Contrasting with vision, maintaining audition was highly adaptive in dark burrows, in which the sound may travel freely. Therefore, a full acoustic sensitivity during the new rest-sleep state was adaptive in early mammals and continues being active in sleeping modern ones [135,136,137]. To end, cooled reptiles are still capable of weak responses to strong stimuli. Instead, mammals, with a constant BT, became capable of rapid and efficient motor responses, i.e., a rapid state reversibility.
Summarizing, early reptiles, but also modern ones, may have circadian and homeostatic controls of low efficiency that can be easily circumvented because of environmental factors. Instead, mammals developed efficient circadian and homeostatic mechanisms that made impossible the escape from their activity-rest circadian cycles. In this way, they invented sleep, a behavior that depends on circadian and homeostatic controls that, in early mammals, forced sleeping during daytime and wakefulness during nighttime. This chronotype, however, was inverted when some mammals returned to the diurnal niche to fill niche that remained void after the dinosaurs’ extinction.

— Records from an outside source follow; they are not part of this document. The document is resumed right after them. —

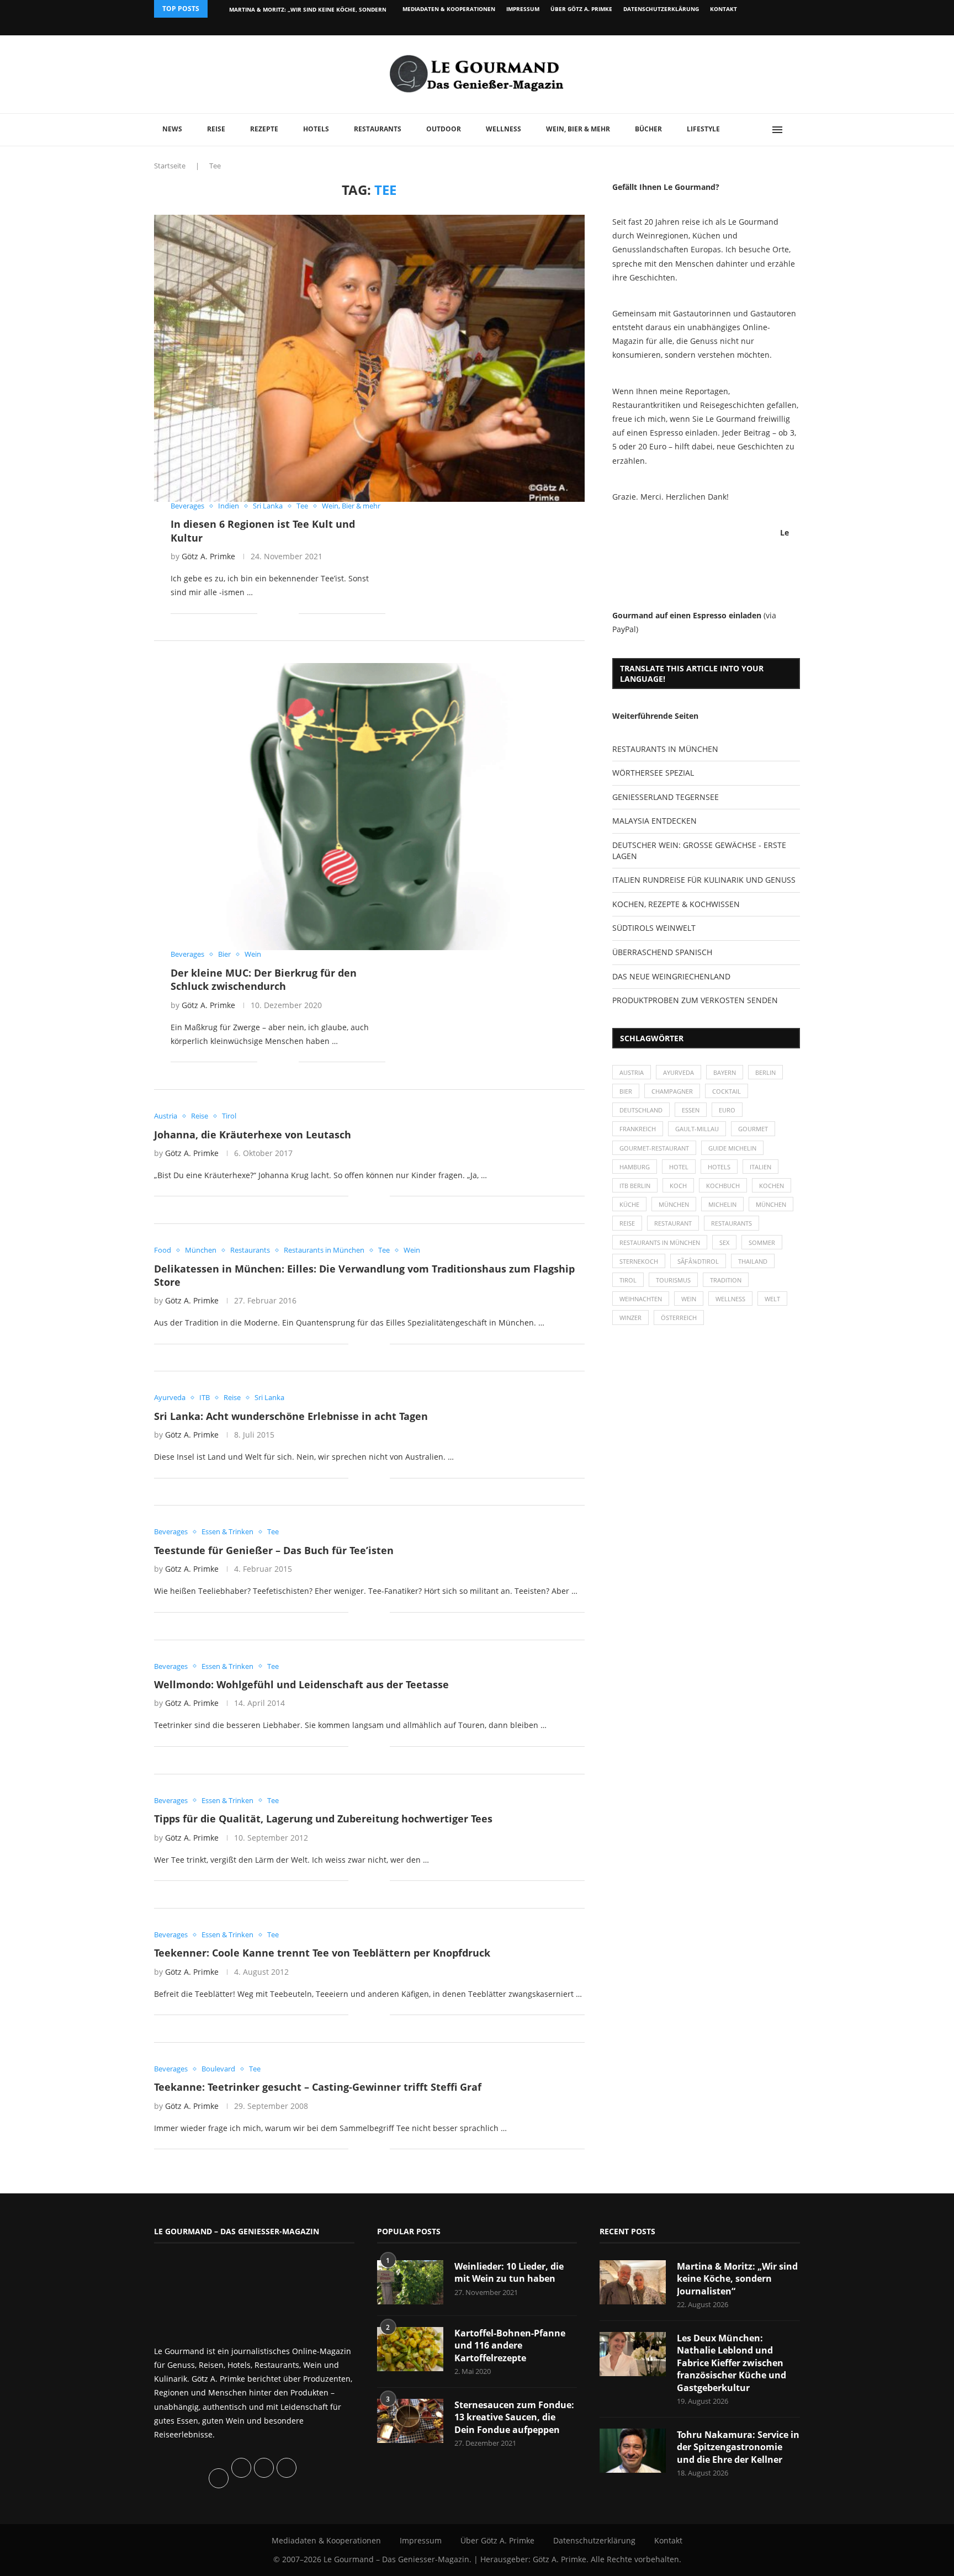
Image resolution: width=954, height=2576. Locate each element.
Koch (678, 1185)
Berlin (765, 1072)
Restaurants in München (659, 1242)
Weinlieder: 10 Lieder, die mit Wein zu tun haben (509, 2272)
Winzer (630, 1317)
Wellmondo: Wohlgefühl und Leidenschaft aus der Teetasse (301, 1684)
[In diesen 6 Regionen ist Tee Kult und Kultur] (369, 358)
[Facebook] (727, 26)
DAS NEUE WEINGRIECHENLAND (671, 976)
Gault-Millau (697, 1129)
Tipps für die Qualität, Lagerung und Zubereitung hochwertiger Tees (323, 1818)
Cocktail (726, 1091)
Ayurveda (678, 1072)
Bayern (724, 1072)
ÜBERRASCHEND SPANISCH (662, 952)
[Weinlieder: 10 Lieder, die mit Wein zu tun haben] (410, 2282)
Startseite (170, 166)
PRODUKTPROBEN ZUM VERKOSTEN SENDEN (695, 1000)
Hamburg (634, 1167)
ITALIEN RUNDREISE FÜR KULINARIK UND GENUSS (704, 879)
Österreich (679, 1317)
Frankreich (637, 1129)
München (674, 1204)
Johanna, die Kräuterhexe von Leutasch (252, 1134)
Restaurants (377, 129)
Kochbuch (723, 1185)
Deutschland (640, 1110)
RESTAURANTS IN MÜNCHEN (665, 749)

8. The Variability of Sleep and the Evolutionary Pressure

High levels of mammalian diversification began in the Cretaceous. The early insectivorous diet was substituted, by scavenging as well as by predator and carnivorous lifestyles [82,138,139,140,141,142,143,144]. Possibly, however, these early diversification events were dead-end evolutionary experiments, far from the mainstream of diversification that took place in the Cenozoic [145] because of the K-Pg extinction event [146,147,148,149,150,151,152,153]. Such extinction left free the diurnal niche and allowed Cenozoic mammals to develop a wide variation in chronotypes, alimentary modes and body sizes.
It is important to remark on here the immense variability that many authors recognize in the current sleeping modes [154,155,156,157,158]. The small size and the diurnal rest were certainly vital for the first mammals during millions of years. However, recovering the ocular protective filters was compulsory to conquer the diurnal niche. In this way, mammals ended with widely different modes of sleeping—diurnal, crepuscular, nocturnal, and even cathemeral. However, they maintained the essence, that is, the behavioral quiescence during a part of the daily cycle. Therefore, the evolutionary advantages of every one of the newly developed traits of sleep variants was—still is—minor. Indeed, their high phenotypic variability may be a paradigmatic example of an old, well-known, and intuitive principle of evolutionary biology: “the genetic and phenotypic variability is inversely related to the intensity of stabilizing selection” [159], a principle that has been incorporated to texts of evolutionary biology [160]. As an easy example, the color variability of modern cars is infinite, but no car exists without wheels. Therefore, the relative importance of wheels vs. color is undisputable. Applying this to behavioral sleep, we know that it shows eight basic traits, but the single one that is truly discriminative and never fails to show, is the behavioral quiescence. Indeed, the other seven traits show multiple variations in different species. Their role for adaptive performance may be, therefore, as irrelevant as the color of cars.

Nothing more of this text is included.